Impact on Genetic Innovations and Personalized Medicine
The Court specifically refrained from considering the patentability of method claims for manipulating genes or of claims for new applications of DNA sequences. Myriad officials stressed how the Court upheld the patentability of lab-synthesized genetic sequences and scientific methods of testing for cancer susceptibility using genetic material. Myriad’s chief executive, Peter D. Meldrum, stated, “We believe the Court appropriately upheld our claims on cDNA, and underscored the patent eligibility of our method claims, ensuring strong intellectual property protection for our test moving forward.” Thus, even in the potential absence of composition claims for DNA sequences (whether isolated or synthetically created), companies may gain patent protection for genetic innovations through method claims.
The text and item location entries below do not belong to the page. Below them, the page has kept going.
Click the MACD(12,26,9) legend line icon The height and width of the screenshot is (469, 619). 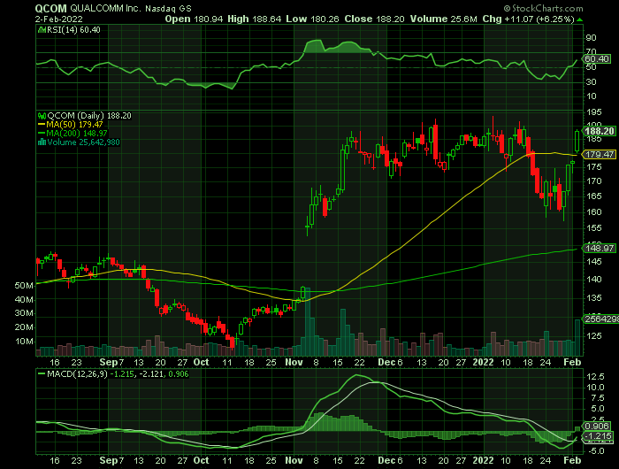pos(40,374)
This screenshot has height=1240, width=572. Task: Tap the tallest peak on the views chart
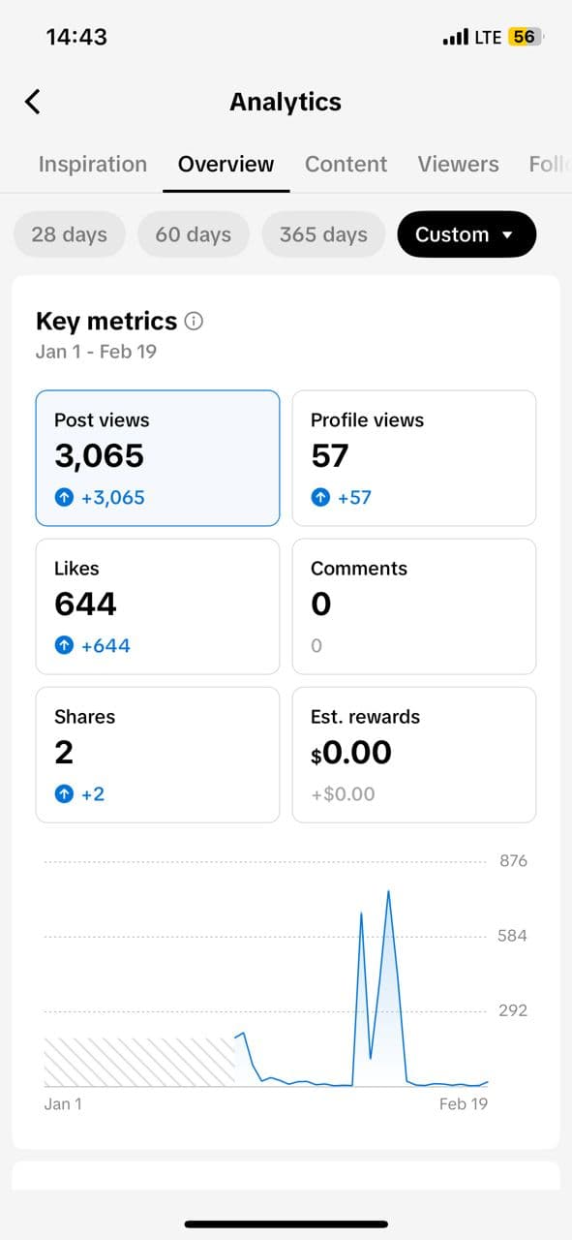pos(390,891)
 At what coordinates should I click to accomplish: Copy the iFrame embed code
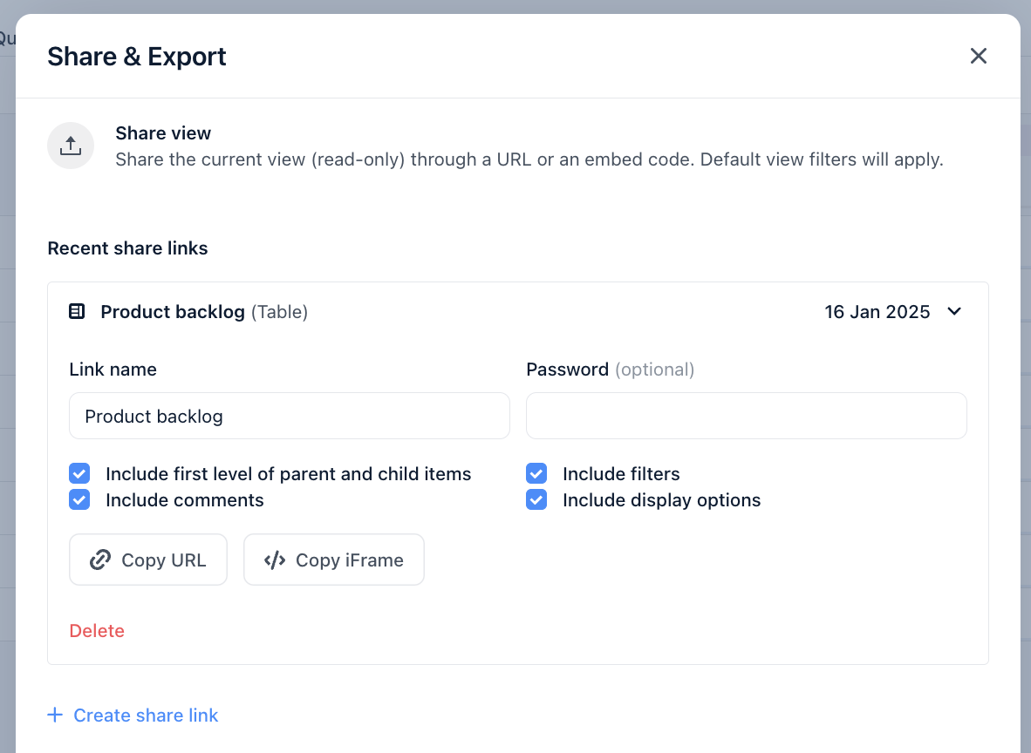click(334, 560)
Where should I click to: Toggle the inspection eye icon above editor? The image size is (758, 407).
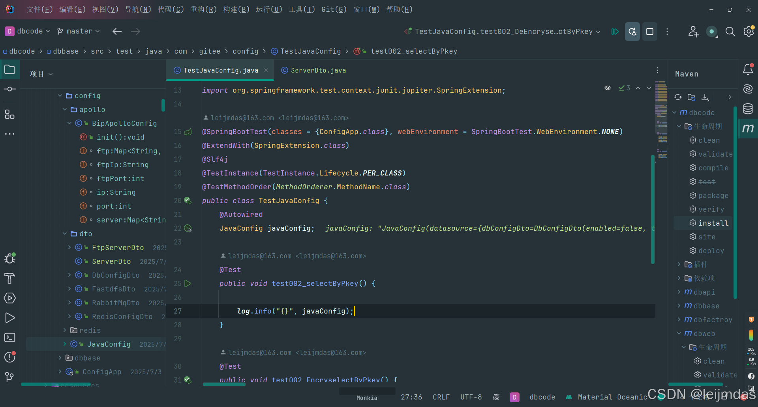pyautogui.click(x=608, y=88)
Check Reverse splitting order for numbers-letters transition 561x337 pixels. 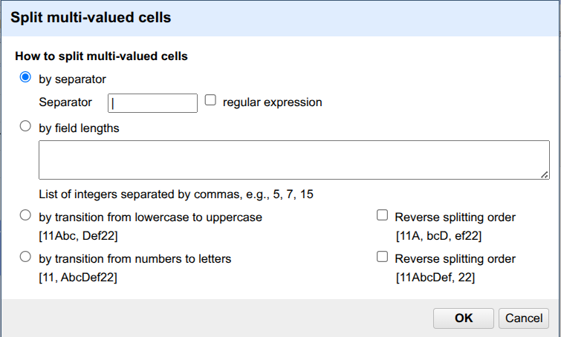pos(383,258)
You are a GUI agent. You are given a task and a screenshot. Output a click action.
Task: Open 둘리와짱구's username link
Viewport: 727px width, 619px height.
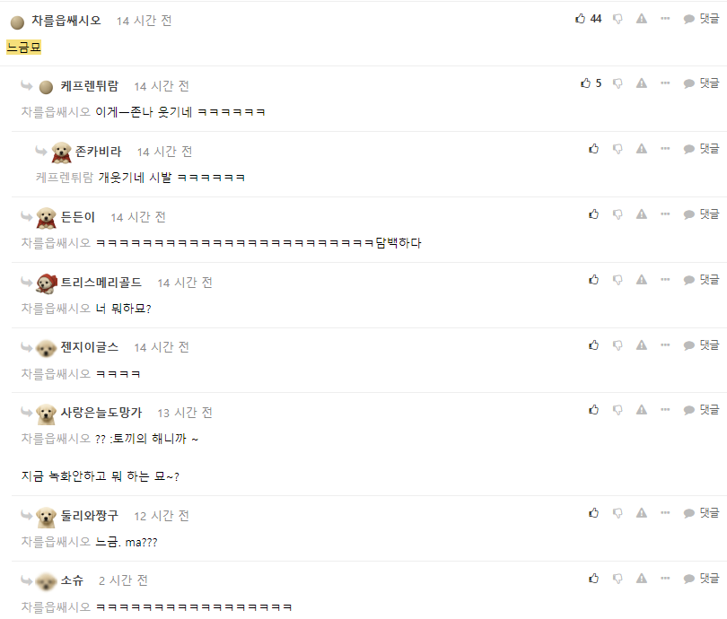tap(90, 516)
The ruling impacts thousands of patents that have been granted on isolated genes, and will likely have an immediate impact on the development of personalized medicine as rival companies enter the market of genetic testing involving patented genes. The new inability to patent isolated DNA sequences could create financial difficulties for biotechnology companies seeking investment for genetic research. However, the ability to freely research using previously isolated DNA sequences may speed developments in the personalized medicine arena. In addition, as more companies enter the personalized medicine market, competition may improve the quality of genetic testing and will likely drive down the costs of such testing. Several companies have already announced that they will begin offering genetic testing for breast cancer risk assessment. For example, mere hours after the ruling, DNATraits, a part of the Houston-based company Gene By Gene, Ltd., stated that it would offer the BRCA gene testing for under $1,000, less than one-third of Myriad’s current price.
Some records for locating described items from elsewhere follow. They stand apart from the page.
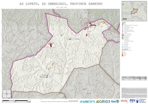Screen dimensions: 148x104
Task: Click the health area statistics table
Action: [x=134, y=78]
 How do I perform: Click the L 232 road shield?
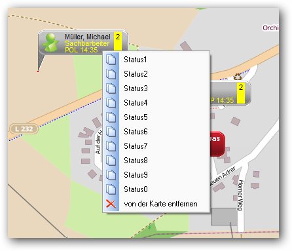click(x=24, y=129)
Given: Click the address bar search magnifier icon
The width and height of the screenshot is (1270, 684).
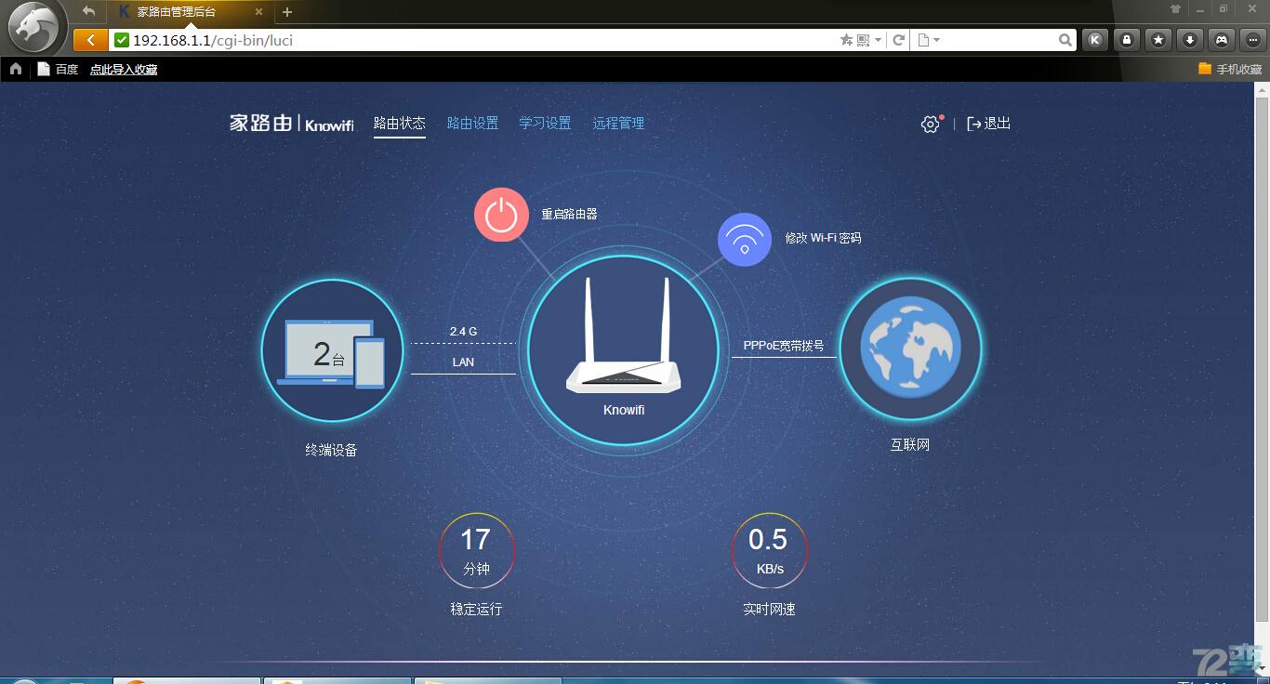Looking at the screenshot, I should pos(1065,40).
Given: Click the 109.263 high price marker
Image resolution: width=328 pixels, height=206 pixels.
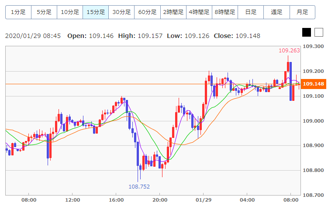Looking at the screenshot, I should (289, 50).
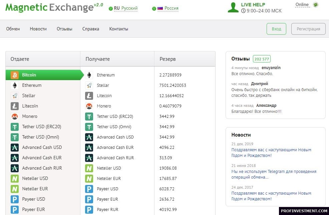Open the Telegram news link from 2018

tap(274, 174)
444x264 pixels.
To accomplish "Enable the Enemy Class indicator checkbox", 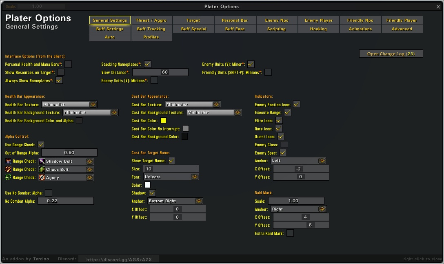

The Court began its patentability analysis by highlighting that “patent protection strikes a delicate balance between creating ‘incentives that lead to creation, innovation, and discovery,’ and ‘imped[ing] the flow of information that might permit, indeed spur, invention’” (internal citations omitted). The Court’s holding maintains that balance by preventing patent-derived monopolization of isolated, naturally occurring genes while preserving patent protection for genetic innovations derived from these genes, such as artificially created DNA sequences and genetic testing methods in the growing field of personalized medicine.
Impact on GM Crops
Experts say the ruling has implications for agricultural biotechnology and beyond.The decision applies equally to all genes,” said George Kimbrell, an attorney for the Center for Food Safety, a nonprofit that opposes plant and animal patents. How the ruling affects biotech traits remains to be seen, but it does have a groundbreaking effect on gene patents, he said. “Those are no longer valid.”
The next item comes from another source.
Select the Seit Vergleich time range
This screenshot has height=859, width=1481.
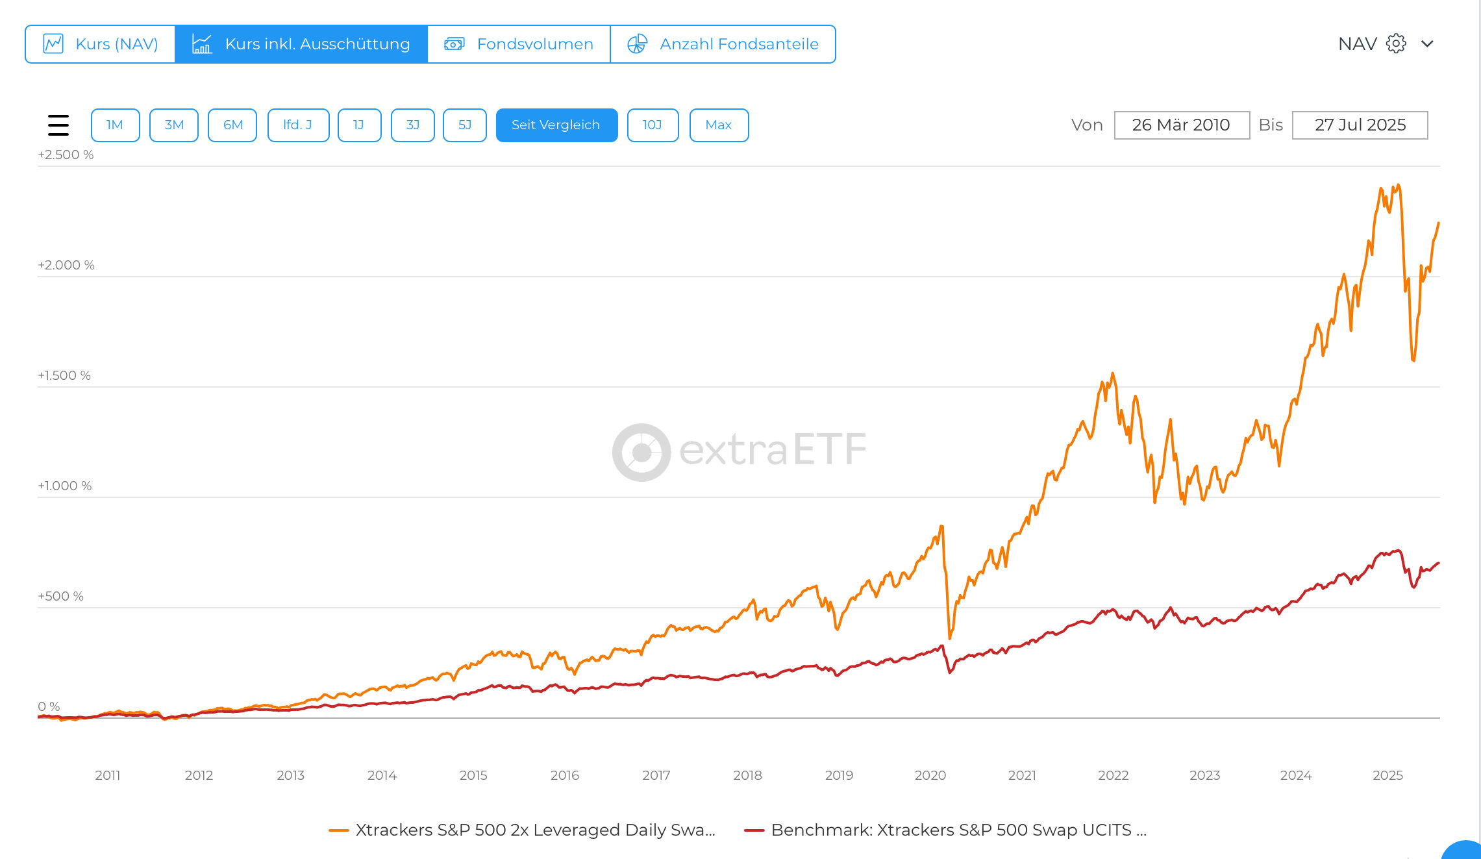[x=556, y=125]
Modification of genes, like splicing one sequence into another, remains patentable under the ruling, said Hans Sauer, deputy general counsel for the Biotechnology Industry Organization. The decision may nonetheless weaken patent protections for transgenic crops because the underlying gene is fair game for competitors, he said. “Because the gene is often the first thing that gets discovered it’s prudent to get a patent on that.”
While the ruling seems fairly clear-cut, it’s probably destined to create further confusion in patent disputes, said Chris Holman, a law professor specializing in biotech patents at the University of Missouri-Kansas City. “More work for lawyers,” he said.